Artificial Intelligence (AI) is rapidly transforming regulated industries, including pharmaceuticals, medical devices, and biologics. From predictive analytics and batch record review to deviation trending and inspection readiness, AI offers unprecedented efficiency. However, one fundamental reality remains: AI systems are not error-free—and may never be.

Unlike traditional software, AI systems—especially machine learning and generative AI—operate probabilistically. This means outputs can vary, contain bias, hallucinate information, or produce inconsistent results. In highly regulated environments governed by agencies such as the U.S. Food and Drug Administration, even small inaccuracies can have major compliance and patient safety implications.

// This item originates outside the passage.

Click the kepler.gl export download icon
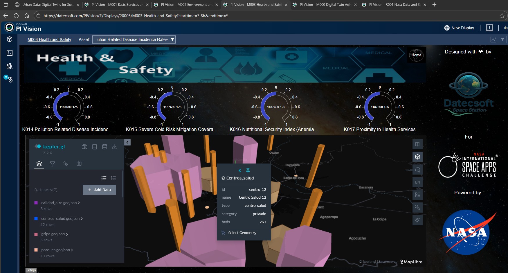508x273 pixels. (115, 147)
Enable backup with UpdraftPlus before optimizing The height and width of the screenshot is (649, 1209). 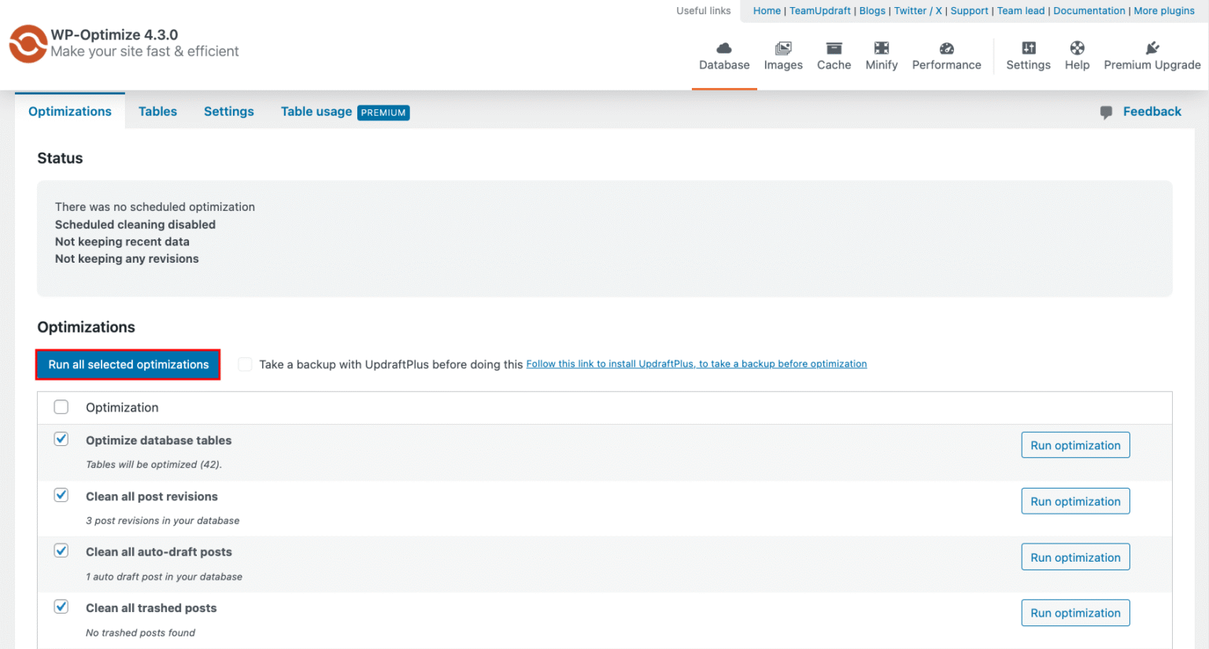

This session explores the regulatory, ethical, and operational implications of AI’s inherent error potential. Participants will gain clarity on validation expectations, risk management strategies, and how to responsibly integrate AI within FDA-regulated systems while maintaining GMP compliance and data integrity.
Rather than asking whether AI can be perfect, this course reframes the question: How do we build controls, oversight, and governance models that make AI safe, compliant, and inspection-ready?

Learning Objectives:-

By the end of this session, participants will be able to:

  • Explain why AI errors may be statistically unavoidable.
  • Differentiate between deterministic software errors and probabilistic AI outputs.
  • Interpret FDA expectations for AI-enabled tools in GMP environments.
  • Apply risk-based validation principles to AI systems.
  • Design oversight mechanisms and human-in-the-loop safeguards.
  • Identify documentation requirements for AI governance.
  • Establish monitoring metrics for AI performance drift.
  • Prepare defensible responses for regulatory inspections involving AI tools.

Session Highlights:-

  • Regulatory Perspective: Understand how FDA expectations apply to AI-enabled systems.
  • Risk-Based Thinking: Learn how to assess AI risk using ICH-aligned frameworks.
  • Validation Challenges: Explore limitations of traditional Computer System Validation (CSV) when applied to adaptive AI systems.
  • Inspection Readiness: Prepare for regulatory questions about algorithm transparency, explainability, and oversight.
  • Practical Governance Models: Implement structured human-in-the-loop controls to mitigate AI risk.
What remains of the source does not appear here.